The inaccurate information provided by the licensee on July 21, 2006, affected the color of the index and therefore affected the timeliness of NRC response, such as additional inspection for a White input to a strategic performance area as described in the Action Matrix of NRC IMC 0305, Operating Reactor Assessment Program, dated June 22, 2006.
As such, the NRC determined that one Severity Level IV violation of 10 CFR 50.9, Completeness and Accuracy of Information, occurred. However, submission of the incomplete and inaccurate MSPI information was not willful, and the incomplete and inaccurate MSPI information was identified within a period of 1 year after the beginning of MSPI data collection, or by April 1, 2007. Therefore, in recognition of this, the ongoing PI development activities, the time constraints to gather and submit historical data, the large volume of data (12 quarters of data) needed to calculate and verify the MSPIs, and the time needed for licensees to familiarize and adjust to the new reporting guidance, the NRC is exercising enforcement discretion pursuant to Section VII.B.6, Violations Involving Special Circumstances, of the Enforcement Policy, to refrain from issuing a Notice of Violation in this case (EA-06-326).
.2 (Closed) Unresolved Item (URI) 05000440/2006-004-01: Failure to Promptly Correct
the Degraded Condition of the Reactor Recirculation Pump Carbon Dioxide (CO2) System
a. Inspection Scope
The inspectors completed a review of URI 05000440/2006-004-01 associated with the licensees failure to promptly correct the long-term recurring degraded condition of the reactor recirculation pump CO2 system.
b. Findings
Introduction:
The inspectors identified a finding of very low safety significance and an associated NCV of License Condition C(6) for the failure to promptly correct the long-term recurring condition of insufficient CO2 tank level that was required to support the operability of the reactor recirculation pump CO2 system.
Description:
On August 1, 2006, the inspectors observed that the CO2 suppression tank level for the reactor recirculation pump fire suppression system was 42 percent.

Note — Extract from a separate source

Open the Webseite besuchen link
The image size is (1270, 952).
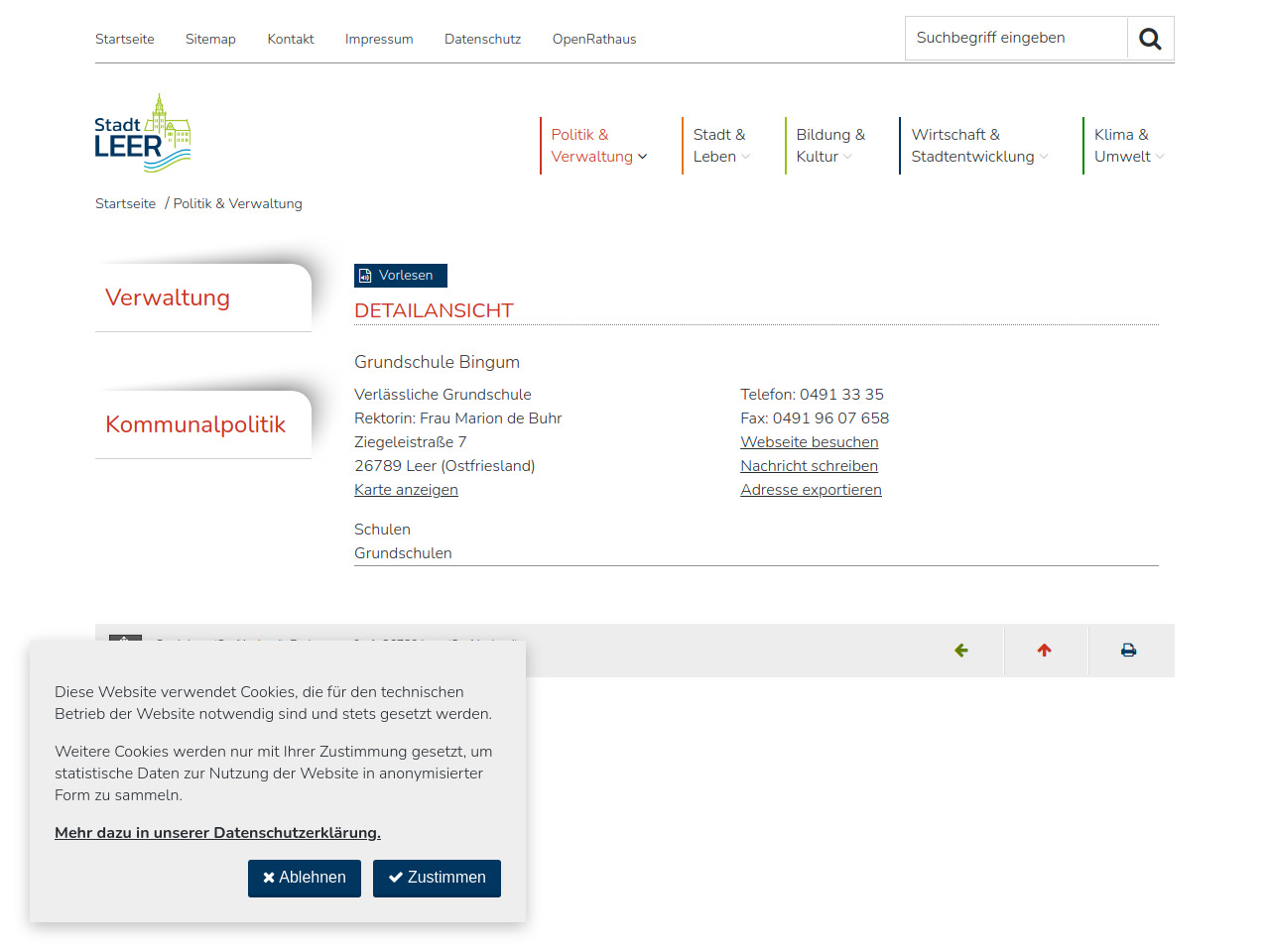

This was below the minimum operability level limit of 45 percent. The inspectors also noted that the tank was leaking CO2. After further review, the inspectors determined that the tank had been previously identified to be below the minimum operability level in March 2006, October 2005, August 2005, June 2005, May 2005, April 2005, October 2003, September 2003, August 2002, and July 2001. In addition, during reviews of licensee condition reports, the inspectors determined that the inoperability of the CO2 tank was unnecessarily extended due to the untimely arrival of CO2 delivery trucks since 2005. The inspectors also determined that the CO2 delivery and tank level restoration was also delayed following the identification of the low tank level on August 1, 2006. Licensee personnel performed Perry Technical Instruction (PTI)-P54-P0016, Carbon Dioxide Storage Tank Pressure and Level Verification, Revision 4, on August 2, 2006, and recorded the tank level at 37 percent.
On August 8, 2006, the inspectors observed that the CO2 tank level had decreased to 10 percent due to the delay in CO2 delivery.
Perry License Condition C(6) required that the licensee implement and maintain in effect all provisions of the approved fire protection program as described in the Perry Final Safety Analysis Report (FSAR). Section 9A.5, Position C.8 of the FSAR stated that measures had been established to ensure conditions adverse to fire protection, such as failures, malfunctions, deficiencies, deviations, defective components, uncontrolled combustible materials, and nonconformances are promptly identified, reported, and corrected. Attachment 3 of PAP-1910, Fire Protection Program/Fire Protection Functional Specifications, Revision 12, stated that the minimum required level for the reactor recirculation pumps CO2 system was 45 percent (2460 lbs).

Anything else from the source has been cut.